Content starts

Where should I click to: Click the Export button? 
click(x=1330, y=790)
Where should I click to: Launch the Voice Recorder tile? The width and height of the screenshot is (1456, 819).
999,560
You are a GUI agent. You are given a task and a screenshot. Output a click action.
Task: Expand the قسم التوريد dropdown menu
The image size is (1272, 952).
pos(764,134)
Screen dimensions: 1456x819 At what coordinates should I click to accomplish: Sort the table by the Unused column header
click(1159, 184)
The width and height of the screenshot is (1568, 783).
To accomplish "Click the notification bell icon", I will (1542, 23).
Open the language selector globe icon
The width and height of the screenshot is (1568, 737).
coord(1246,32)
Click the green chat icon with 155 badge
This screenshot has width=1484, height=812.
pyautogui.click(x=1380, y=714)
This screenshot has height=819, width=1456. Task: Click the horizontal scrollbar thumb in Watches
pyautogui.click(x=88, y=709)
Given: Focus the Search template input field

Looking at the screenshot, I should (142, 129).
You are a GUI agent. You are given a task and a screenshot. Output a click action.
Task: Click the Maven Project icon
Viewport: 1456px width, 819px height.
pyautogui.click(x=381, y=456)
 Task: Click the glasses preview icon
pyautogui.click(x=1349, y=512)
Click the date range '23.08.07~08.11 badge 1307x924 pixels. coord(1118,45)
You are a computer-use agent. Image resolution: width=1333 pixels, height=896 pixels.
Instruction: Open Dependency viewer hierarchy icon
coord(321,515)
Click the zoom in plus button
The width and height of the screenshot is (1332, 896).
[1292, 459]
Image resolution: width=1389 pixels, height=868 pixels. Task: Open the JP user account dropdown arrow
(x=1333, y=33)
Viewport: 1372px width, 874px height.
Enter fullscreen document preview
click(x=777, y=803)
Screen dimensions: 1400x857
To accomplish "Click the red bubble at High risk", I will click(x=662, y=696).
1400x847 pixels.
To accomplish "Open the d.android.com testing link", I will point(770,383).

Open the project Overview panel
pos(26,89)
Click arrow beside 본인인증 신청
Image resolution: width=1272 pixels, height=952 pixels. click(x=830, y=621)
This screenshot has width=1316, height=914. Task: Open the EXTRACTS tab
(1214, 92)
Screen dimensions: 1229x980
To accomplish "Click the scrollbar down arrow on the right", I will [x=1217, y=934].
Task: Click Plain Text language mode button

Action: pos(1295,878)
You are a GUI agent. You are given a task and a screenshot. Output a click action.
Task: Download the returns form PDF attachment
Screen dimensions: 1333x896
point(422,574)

Content ends

Whatever appears in the data above should be set down again exactly.

Where should I click to: Click the Export button? 
click(x=1330, y=790)
Where should I click to: Launch the Voice Recorder tile? The width and height of the screenshot is (1456, 819).
999,560
You are a GUI agent. You are given a task and a screenshot. Output a click action.
Task: Expand the قسم التوريد dropdown menu
The image size is (1272, 952).
pos(764,134)
Screen dimensions: 1456x819 At what coordinates should I click to accomplish: Sort the table by the Unused column header
click(1159, 184)
The width and height of the screenshot is (1568, 783).
To accomplish "Click the notification bell icon", I will (1542, 23).
Open the language selector globe icon
The width and height of the screenshot is (1568, 737).
coord(1246,32)
Click the green chat icon with 155 badge
This screenshot has width=1484, height=812.
pyautogui.click(x=1380, y=714)
This screenshot has height=819, width=1456. Task: Click the horizontal scrollbar thumb in Watches
pyautogui.click(x=88, y=709)
Given: Focus the Search template input field

Looking at the screenshot, I should (142, 129).
You are a GUI agent. You are given a task and a screenshot. Output a click action.
Task: Click the Maven Project icon
Viewport: 1456px width, 819px height.
pyautogui.click(x=381, y=456)
 Task: Click the glasses preview icon
pyautogui.click(x=1349, y=512)
Click the date range '23.08.07~08.11 badge 1307x924 pixels. coord(1118,45)
You are a computer-use agent. Image resolution: width=1333 pixels, height=896 pixels.
Instruction: Open Dependency viewer hierarchy icon
coord(321,515)
Click the zoom in plus button
The width and height of the screenshot is (1332, 896).
[1292, 459]
Image resolution: width=1389 pixels, height=868 pixels. Task: Open the JP user account dropdown arrow
(x=1333, y=33)
Viewport: 1372px width, 874px height.
Enter fullscreen document preview
click(x=777, y=803)
Screen dimensions: 1400x857
To accomplish "Click the red bubble at High risk", I will click(x=662, y=696).
1400x847 pixels.
To accomplish "Open the d.android.com testing link", I will point(770,383).

Open the project Overview panel
pos(26,89)
Click arrow beside 본인인증 신청
Image resolution: width=1272 pixels, height=952 pixels. click(x=830, y=621)
This screenshot has width=1316, height=914. Task: Open the EXTRACTS tab
(1214, 92)
Screen dimensions: 1229x980
To accomplish "Click the scrollbar down arrow on the right", I will [x=1217, y=934].
Task: Click Plain Text language mode button

Action: pos(1295,878)
You are a GUI agent. You are given a task and a screenshot. Output a click action.
Task: Download the returns form PDF attachment
Screen dimensions: 1333x896
point(422,574)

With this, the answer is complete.